En raison de leur taille et de leur masse, les particules plastiques se comportent comme des éléments minéraux ou végétaux. C’est-à-dire que, de la même manière que des sédiments ou des organismes, les microplastiques auront des déplacements différents une fois en mer : rester à la surface, flotter à des profondeurs différentes ou se déposer au fond. C’est ainsi qu’en 2013, j’ai pu découvrir avec mes confrères des microplastiques contenus dans les sédiments entre 600 mètres et 2 500 mètres. Il s’agissait de campagnes d’étude des fonds marins en Méditerranée dont les préparatifs avaient été réalisés à Nice en collaboration avec l’observatoire de Villefranche-sur-Mer. Ces informations sont très importantes et montrent la propagation spatiale très étendue de ces polluants.
Des solutions sont-elles possibles pour remédier à la pollution aux microplastiques ? La situation semble sans issue.
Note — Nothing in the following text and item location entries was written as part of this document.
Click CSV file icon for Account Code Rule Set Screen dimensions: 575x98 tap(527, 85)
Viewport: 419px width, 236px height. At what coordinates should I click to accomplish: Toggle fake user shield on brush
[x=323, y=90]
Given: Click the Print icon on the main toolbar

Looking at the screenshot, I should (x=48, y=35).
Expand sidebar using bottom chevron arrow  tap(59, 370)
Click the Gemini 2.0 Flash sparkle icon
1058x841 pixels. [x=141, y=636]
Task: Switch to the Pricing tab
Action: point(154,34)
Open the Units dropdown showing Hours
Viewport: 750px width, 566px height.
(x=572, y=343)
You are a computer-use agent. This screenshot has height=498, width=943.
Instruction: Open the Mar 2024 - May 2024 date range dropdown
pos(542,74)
Une chose est sûre : on ne pourra pas retirer les microplastiques déjà présents en Méditerranée. Mais pour en diminuer la quantité, il est crucial de limiter les sources de pollution plastique à la source, en améliorant la gestion des déchets à terre et en sensibilisant le public à la réduction des plastiques à usage unique. Car derrière chaque déchet plastique bien visible se cache une source de pollution future de milliards de particules de microplastiques. Une pollution quasi invisible, mais bien réelle et surtout très dangereuse pour l’écosystème. Ensuite, nous devons renforcer les efforts de nettoyage des côtes. Enfin, en tant que scientifique, je promeus la standardisation des méthodologies de recherche et de partage de données à travers des projets internationaux, comme ceux soutenus par l’association Expédition MED, ou encore des campagnes d’étude Marine Litter MED soutenues par les Nations unies auxquelles j’ai aussi participé. L'objectif est de créer une cohésion dans les efforts de recherche et de sensibilisation pour maximiser l'impact de nos actions.
Et vous avez particulièrement à cœur de partager le résultat des recherches avec le grand public.
Effectivement, communiquer nos découvertes est essentiel pour sensibiliser sur les dangers de la pollution aux microplastiques pour les écosystèmes et la santé humaine. Cela encourage également des actions et des politiques environnementales plus strictes, tout en impliquant le public dans une lutte active contre ce fléau. Sans oublier que l'implication de la société civile, des associations et des citoyens est cruciale pour créer un changement durable.
Créée en 2009, l’association Expédition MED vient de débuter son premier programme de formation international en Méditerranée avec des scientifiques de pays de la rive sud (Maroc, Algérie, Tunisie, Lybie, Égypte, Liban). L’objectif de ce programme est d’harmoniser les protocoles scientifiques pour étudier la pollution plastique en mer afin de produire des indicateurs communs pour en mesurer et comparer les évolutions. Cette formation est encadrée par l’océanographe Ana Luzia Lacerda, Bruno Dumontet, fondateur d’Expédition MED, et Emmanuel Cabanes, assistant scientifique. Ce programme est organisé en partenariat avec les associations tunisienne Notre Grand Bleu et italienne Circolo Nautico, et bénéficie du concours logistique à terre comme en mer du chantier naval Tecnomar. Les premières délégations de scientifiques algériens et tunisiens ont embarqué sur le navire laboratoire Le Bonita pour se former aux différents protocoles : prélèvement des microplastiques de surface avec le filet Manta, tri et caractérisation avec la colonne de tamis, identification avec le microscope binoculaire et analyse chimique des plastiques à l’aide du Mira CAL DS mis à disposition par la société Metrohm. Le Bonita a fait escale à Saint-Laurent-du-Var en juillet 2024 et la rédaction a eu la chance d’être embarquée dans l’aventure.